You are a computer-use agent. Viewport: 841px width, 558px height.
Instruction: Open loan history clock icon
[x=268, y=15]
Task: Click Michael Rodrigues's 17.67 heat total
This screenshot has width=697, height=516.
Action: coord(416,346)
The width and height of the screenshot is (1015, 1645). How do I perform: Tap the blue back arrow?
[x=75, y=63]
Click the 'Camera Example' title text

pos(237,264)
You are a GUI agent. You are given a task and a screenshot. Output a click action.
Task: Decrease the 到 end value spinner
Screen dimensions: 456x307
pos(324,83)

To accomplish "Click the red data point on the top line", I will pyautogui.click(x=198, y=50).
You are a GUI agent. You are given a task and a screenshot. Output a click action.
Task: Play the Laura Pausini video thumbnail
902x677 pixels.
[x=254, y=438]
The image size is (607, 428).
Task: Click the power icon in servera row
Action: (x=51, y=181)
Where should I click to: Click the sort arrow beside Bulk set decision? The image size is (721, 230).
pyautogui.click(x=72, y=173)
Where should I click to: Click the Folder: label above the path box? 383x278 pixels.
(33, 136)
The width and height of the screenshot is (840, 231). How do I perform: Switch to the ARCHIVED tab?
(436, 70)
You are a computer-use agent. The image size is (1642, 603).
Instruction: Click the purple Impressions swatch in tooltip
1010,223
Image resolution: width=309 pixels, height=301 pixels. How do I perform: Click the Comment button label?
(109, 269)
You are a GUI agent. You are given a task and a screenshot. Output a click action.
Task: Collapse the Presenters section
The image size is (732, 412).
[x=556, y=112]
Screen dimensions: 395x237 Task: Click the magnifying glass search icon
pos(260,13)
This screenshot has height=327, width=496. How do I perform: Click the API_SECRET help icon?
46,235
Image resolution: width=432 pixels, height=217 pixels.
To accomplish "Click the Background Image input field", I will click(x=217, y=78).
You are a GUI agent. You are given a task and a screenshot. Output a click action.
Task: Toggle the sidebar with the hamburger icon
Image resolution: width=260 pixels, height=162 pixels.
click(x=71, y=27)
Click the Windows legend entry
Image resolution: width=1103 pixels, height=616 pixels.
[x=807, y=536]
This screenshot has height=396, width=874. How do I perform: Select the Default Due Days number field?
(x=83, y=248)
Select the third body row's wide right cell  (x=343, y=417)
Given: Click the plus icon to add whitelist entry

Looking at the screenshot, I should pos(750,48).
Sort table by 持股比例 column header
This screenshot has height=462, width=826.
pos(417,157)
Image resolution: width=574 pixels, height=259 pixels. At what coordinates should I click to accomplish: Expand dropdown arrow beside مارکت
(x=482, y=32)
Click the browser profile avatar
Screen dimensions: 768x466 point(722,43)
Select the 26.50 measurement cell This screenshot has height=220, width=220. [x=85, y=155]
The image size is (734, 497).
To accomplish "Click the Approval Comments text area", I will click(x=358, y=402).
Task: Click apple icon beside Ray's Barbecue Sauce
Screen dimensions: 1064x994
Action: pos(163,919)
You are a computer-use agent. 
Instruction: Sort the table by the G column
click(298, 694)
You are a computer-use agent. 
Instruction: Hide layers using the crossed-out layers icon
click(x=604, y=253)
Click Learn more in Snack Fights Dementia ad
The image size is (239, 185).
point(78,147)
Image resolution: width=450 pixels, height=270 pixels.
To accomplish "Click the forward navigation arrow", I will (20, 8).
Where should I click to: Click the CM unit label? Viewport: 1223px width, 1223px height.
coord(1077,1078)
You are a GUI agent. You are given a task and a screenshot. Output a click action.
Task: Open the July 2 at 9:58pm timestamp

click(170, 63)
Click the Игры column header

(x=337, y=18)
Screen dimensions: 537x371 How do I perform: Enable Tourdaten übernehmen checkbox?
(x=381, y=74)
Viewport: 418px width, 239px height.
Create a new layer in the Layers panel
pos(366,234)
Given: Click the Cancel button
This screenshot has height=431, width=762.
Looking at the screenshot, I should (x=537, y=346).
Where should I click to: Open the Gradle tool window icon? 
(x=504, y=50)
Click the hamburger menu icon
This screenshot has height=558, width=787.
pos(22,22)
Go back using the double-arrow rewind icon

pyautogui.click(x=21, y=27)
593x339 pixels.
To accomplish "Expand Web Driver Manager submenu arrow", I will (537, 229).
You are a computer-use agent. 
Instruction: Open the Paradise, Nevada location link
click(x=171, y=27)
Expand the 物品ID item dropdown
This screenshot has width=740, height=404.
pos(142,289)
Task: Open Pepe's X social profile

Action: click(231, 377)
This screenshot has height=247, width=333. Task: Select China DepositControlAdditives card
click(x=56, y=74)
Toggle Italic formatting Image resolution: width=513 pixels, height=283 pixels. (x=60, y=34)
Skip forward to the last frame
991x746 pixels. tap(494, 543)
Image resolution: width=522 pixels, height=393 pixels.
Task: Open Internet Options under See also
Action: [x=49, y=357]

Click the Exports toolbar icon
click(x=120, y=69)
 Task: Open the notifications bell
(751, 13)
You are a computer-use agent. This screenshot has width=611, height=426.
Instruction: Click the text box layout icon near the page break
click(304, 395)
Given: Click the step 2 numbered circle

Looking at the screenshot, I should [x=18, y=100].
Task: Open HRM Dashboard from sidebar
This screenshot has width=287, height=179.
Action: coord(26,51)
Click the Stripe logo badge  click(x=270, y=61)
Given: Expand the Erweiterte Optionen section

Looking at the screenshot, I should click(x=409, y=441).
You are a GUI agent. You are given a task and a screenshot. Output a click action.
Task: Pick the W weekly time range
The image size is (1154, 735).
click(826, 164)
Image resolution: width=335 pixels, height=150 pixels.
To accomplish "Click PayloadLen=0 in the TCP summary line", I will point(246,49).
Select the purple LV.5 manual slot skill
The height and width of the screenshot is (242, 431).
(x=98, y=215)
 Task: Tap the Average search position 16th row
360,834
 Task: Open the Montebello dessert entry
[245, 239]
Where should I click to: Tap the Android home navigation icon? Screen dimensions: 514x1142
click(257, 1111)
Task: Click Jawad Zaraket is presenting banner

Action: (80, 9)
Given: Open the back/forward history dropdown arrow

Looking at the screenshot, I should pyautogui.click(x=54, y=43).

※

Restate the data in full so that no line differs from the original.

# YOUR SOLUTION:
You are a computer-use agent. Viewport: 841px width, 558px height.
Instruction: Open loan history clock icon
[x=268, y=15]
Task: Click Michael Rodrigues's 17.67 heat total
This screenshot has width=697, height=516.
Action: coord(416,346)
The width and height of the screenshot is (1015, 1645). How do I perform: Tap the blue back arrow?
[x=75, y=63]
Click the 'Camera Example' title text

pos(237,264)
You are a GUI agent. You are given a task and a screenshot. Output a click action.
Task: Decrease the 到 end value spinner
Screen dimensions: 456x307
pos(324,83)

To accomplish "Click the red data point on the top line", I will pyautogui.click(x=198, y=50).
You are a GUI agent. You are given a task and a screenshot. Output a click action.
Task: Play the Laura Pausini video thumbnail
902x677 pixels.
[x=254, y=438]
The image size is (607, 428).
Task: Click the power icon in servera row
Action: (x=51, y=181)
Where should I click to: Click the sort arrow beside Bulk set decision? The image size is (721, 230).
pyautogui.click(x=72, y=173)
Where should I click to: Click the Folder: label above the path box? 383x278 pixels.
(33, 136)
The width and height of the screenshot is (840, 231). How do I perform: Switch to the ARCHIVED tab?
(436, 70)
You are a computer-use agent. The image size is (1642, 603).
Instruction: Click the purple Impressions swatch in tooltip
1010,223
Image resolution: width=309 pixels, height=301 pixels. How do I perform: Click the Comment button label?
(109, 269)
You are a GUI agent. You are given a task and a screenshot. Output a click action.
Task: Collapse the Presenters section
The image size is (732, 412).
[x=556, y=112]
Screen dimensions: 395x237 Task: Click the magnifying glass search icon
pos(260,13)
This screenshot has height=327, width=496. How do I perform: Click the API_SECRET help icon?
46,235
Image resolution: width=432 pixels, height=217 pixels.
To accomplish "Click the Background Image input field", I will click(x=217, y=78).
You are a GUI agent. You are given a task and a screenshot. Output a click action.
Task: Toggle the sidebar with the hamburger icon
Image resolution: width=260 pixels, height=162 pixels.
click(x=71, y=27)
Click the Windows legend entry
Image resolution: width=1103 pixels, height=616 pixels.
[x=807, y=536]
This screenshot has height=396, width=874. How do I perform: Select the Default Due Days number field?
(x=83, y=248)
Select the third body row's wide right cell  (x=343, y=417)
Given: Click the plus icon to add whitelist entry

Looking at the screenshot, I should pos(750,48).
Sort table by 持股比例 column header
This screenshot has height=462, width=826.
pos(417,157)
Image resolution: width=574 pixels, height=259 pixels. At what coordinates should I click to accomplish: Expand dropdown arrow beside مارکت
(x=482, y=32)
Click the browser profile avatar
Screen dimensions: 768x466 point(722,43)
Select the 26.50 measurement cell This screenshot has height=220, width=220. [x=85, y=155]
The image size is (734, 497).
To accomplish "Click the Approval Comments text area", I will click(x=358, y=402).
Task: Click apple icon beside Ray's Barbecue Sauce
Screen dimensions: 1064x994
Action: pos(163,919)
You are a computer-use agent. 
Instruction: Sort the table by the G column
click(298, 694)
You are a computer-use agent. 
Instruction: Hide layers using the crossed-out layers icon
click(x=604, y=253)
Click Learn more in Snack Fights Dementia ad
The image size is (239, 185).
point(78,147)
Image resolution: width=450 pixels, height=270 pixels.
To accomplish "Click the forward navigation arrow", I will (20, 8).
Where should I click to: Click the CM unit label? Viewport: 1223px width, 1223px height.
coord(1077,1078)
You are a GUI agent. You are given a task and a screenshot. Output a click action.
Task: Open the July 2 at 9:58pm timestamp

click(170, 63)
Click the Игры column header

(x=337, y=18)
Screen dimensions: 537x371 How do I perform: Enable Tourdaten übernehmen checkbox?
(x=381, y=74)
Viewport: 418px width, 239px height.
Create a new layer in the Layers panel
pos(366,234)
Given: Click the Cancel button
This screenshot has height=431, width=762.
Looking at the screenshot, I should (x=537, y=346).
Where should I click to: Open the Gradle tool window icon? 
(x=504, y=50)
Click the hamburger menu icon
This screenshot has height=558, width=787.
pos(22,22)
Go back using the double-arrow rewind icon

pyautogui.click(x=21, y=27)
593x339 pixels.
To accomplish "Expand Web Driver Manager submenu arrow", I will (537, 229).
You are a computer-use agent. 
Instruction: Open the Paradise, Nevada location link
click(x=171, y=27)
Expand the 物品ID item dropdown
This screenshot has width=740, height=404.
pos(142,289)
Task: Open Pepe's X social profile

Action: click(231, 377)
This screenshot has height=247, width=333. Task: Select China DepositControlAdditives card
click(x=56, y=74)
Toggle Italic formatting Image resolution: width=513 pixels, height=283 pixels. (x=60, y=34)
Skip forward to the last frame
991x746 pixels. tap(494, 543)
Image resolution: width=522 pixels, height=393 pixels.
Task: Open Internet Options under See also
Action: [x=49, y=357]

Click the Exports toolbar icon
click(x=120, y=69)
 Task: Open the notifications bell
(751, 13)
You are a computer-use agent. This screenshot has width=611, height=426.
Instruction: Click the text box layout icon near the page break
click(304, 395)
Given: Click the step 2 numbered circle

Looking at the screenshot, I should [x=18, y=100].
Task: Open HRM Dashboard from sidebar
This screenshot has width=287, height=179.
Action: coord(26,51)
Click the Stripe logo badge  click(x=270, y=61)
Given: Expand the Erweiterte Optionen section

Looking at the screenshot, I should click(x=409, y=441).
You are a GUI agent. You are given a task and a screenshot. Output a click action.
Task: Pick the W weekly time range
The image size is (1154, 735).
click(826, 164)
Image resolution: width=335 pixels, height=150 pixels.
To accomplish "Click PayloadLen=0 in the TCP summary line", I will point(246,49).
Select the purple LV.5 manual slot skill
The height and width of the screenshot is (242, 431).
(x=98, y=215)
 Task: Tap the Average search position 16th row
360,834
 Task: Open the Montebello dessert entry
[245, 239]
Where should I click to: Tap the Android home navigation icon? Screen dimensions: 514x1142
click(257, 1111)
Task: Click Jawad Zaraket is presenting banner

Action: (80, 9)
Given: Open the back/forward history dropdown arrow

Looking at the screenshot, I should pyautogui.click(x=54, y=43).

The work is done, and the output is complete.